● TASK ITEM:
Your reply should contain nothing except the lines from the one with "The height and width of the screenshot is (801, 1512)." through the end of the listing below, reproduced exactly and stripped of pictures.

(SOURCE RECORDS)

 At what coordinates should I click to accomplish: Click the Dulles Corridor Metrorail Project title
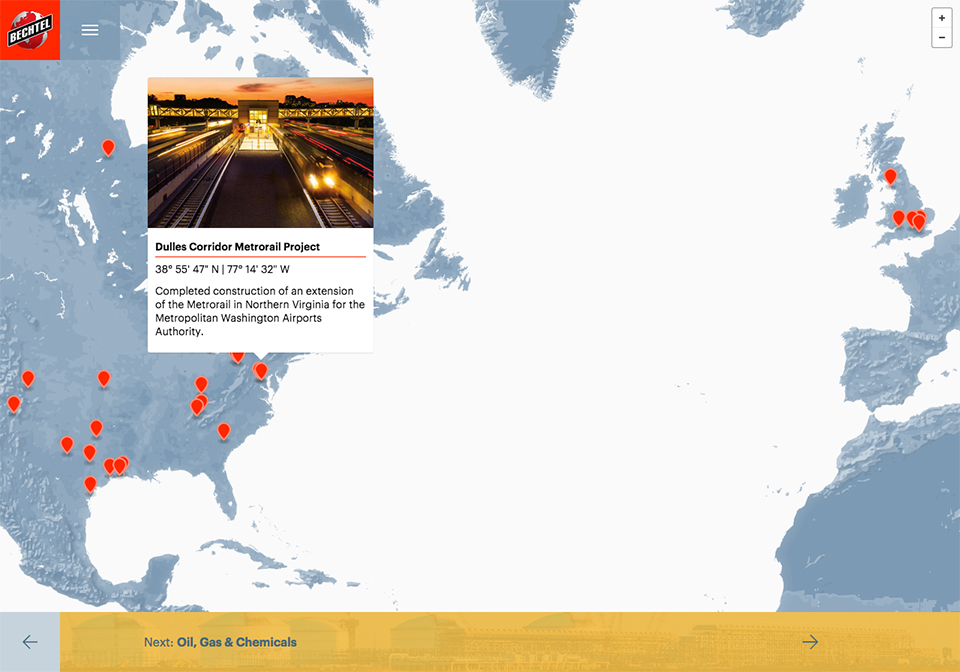tap(237, 246)
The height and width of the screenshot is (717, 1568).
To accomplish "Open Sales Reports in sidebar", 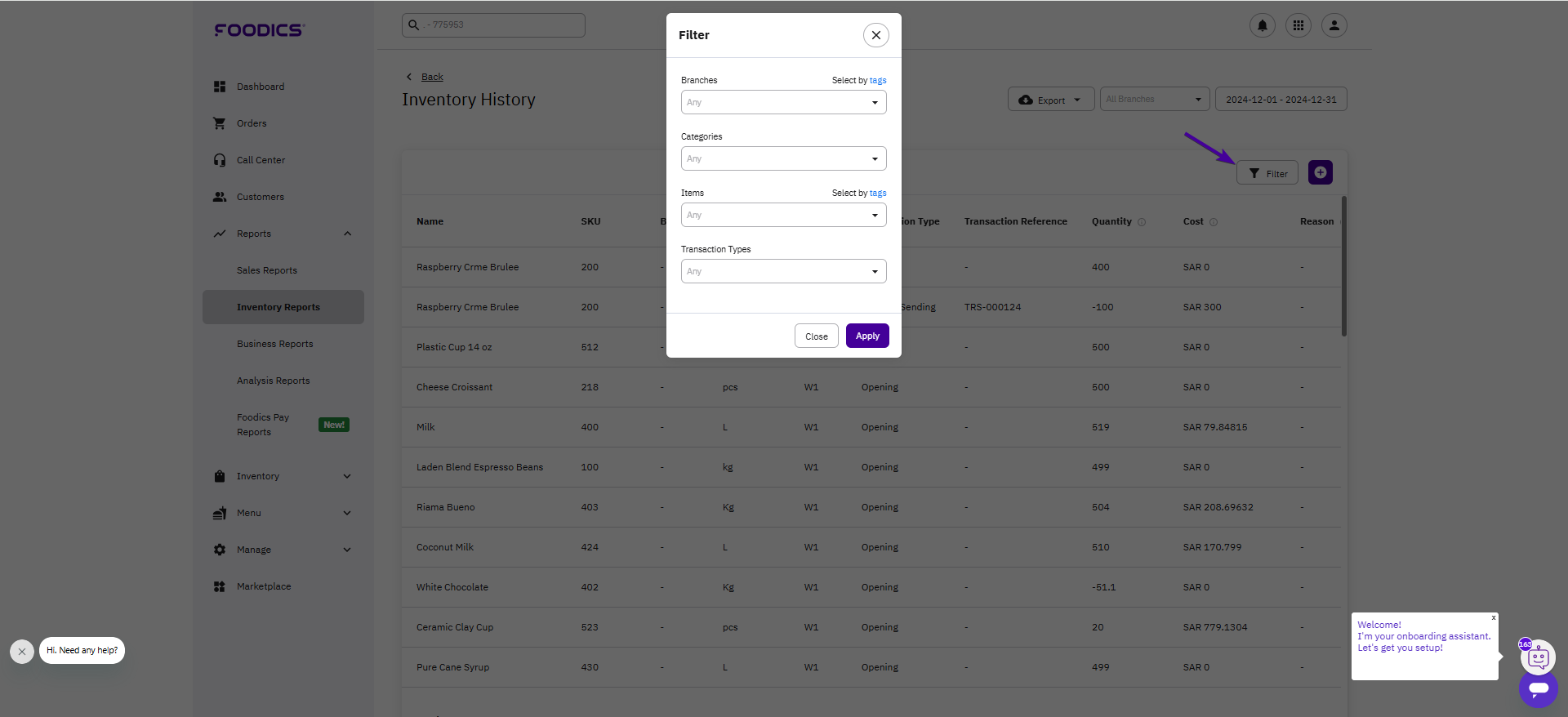I will coord(267,270).
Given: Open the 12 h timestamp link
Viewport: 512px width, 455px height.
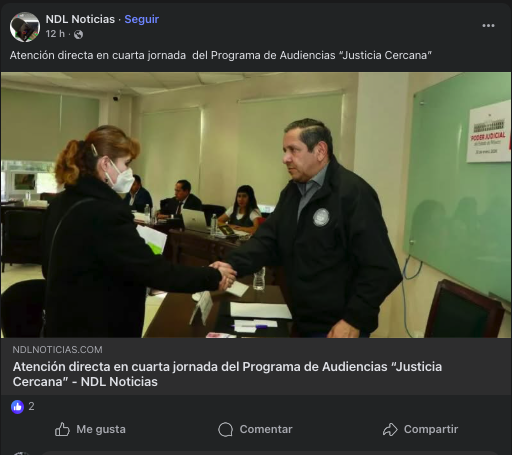Looking at the screenshot, I should click(55, 34).
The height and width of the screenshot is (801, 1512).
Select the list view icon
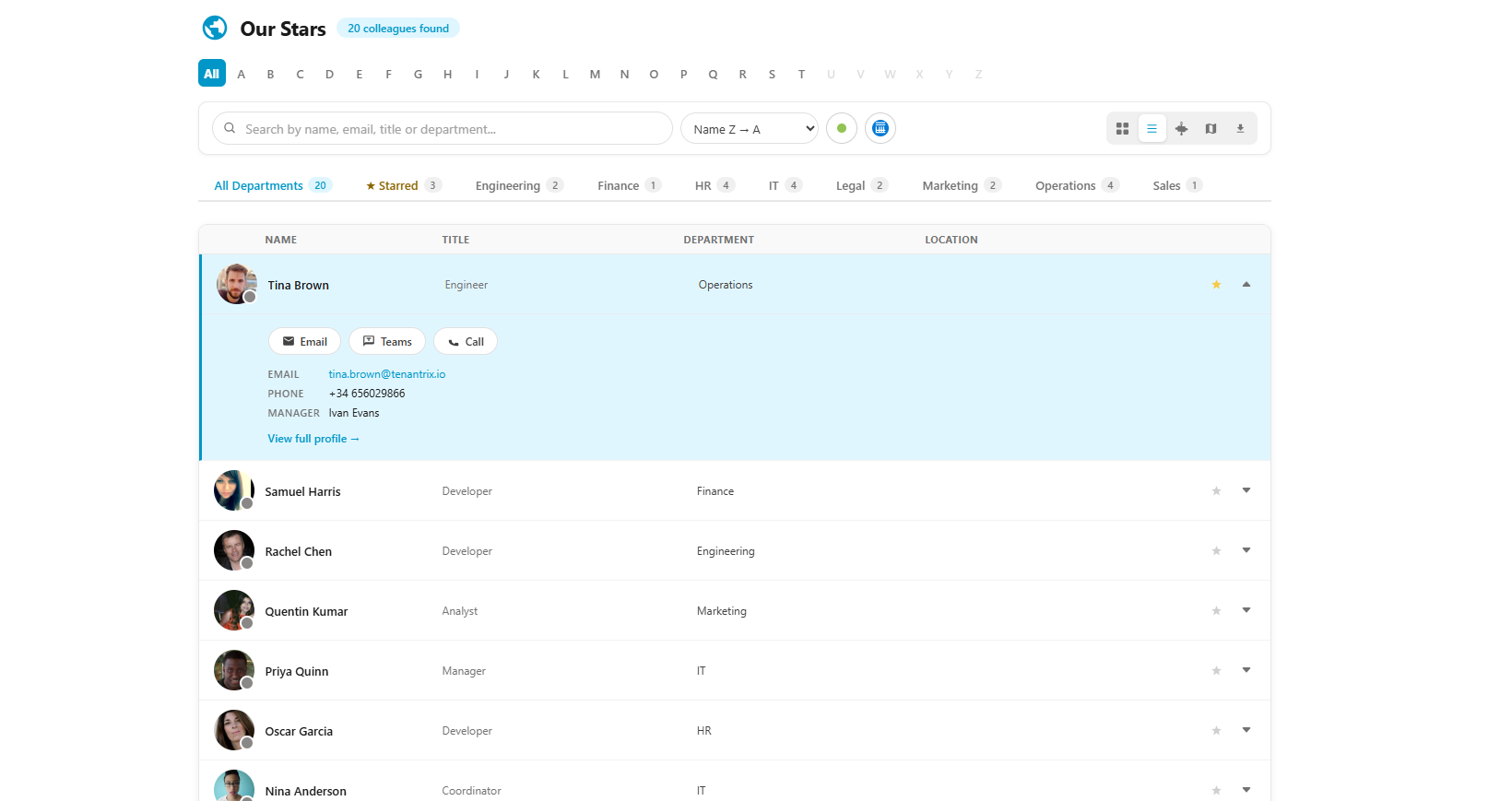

(End SOURCE RECORDS)

● EXERCISE RESPONSE:
The height and width of the screenshot is (801, 1512).
Select the list view icon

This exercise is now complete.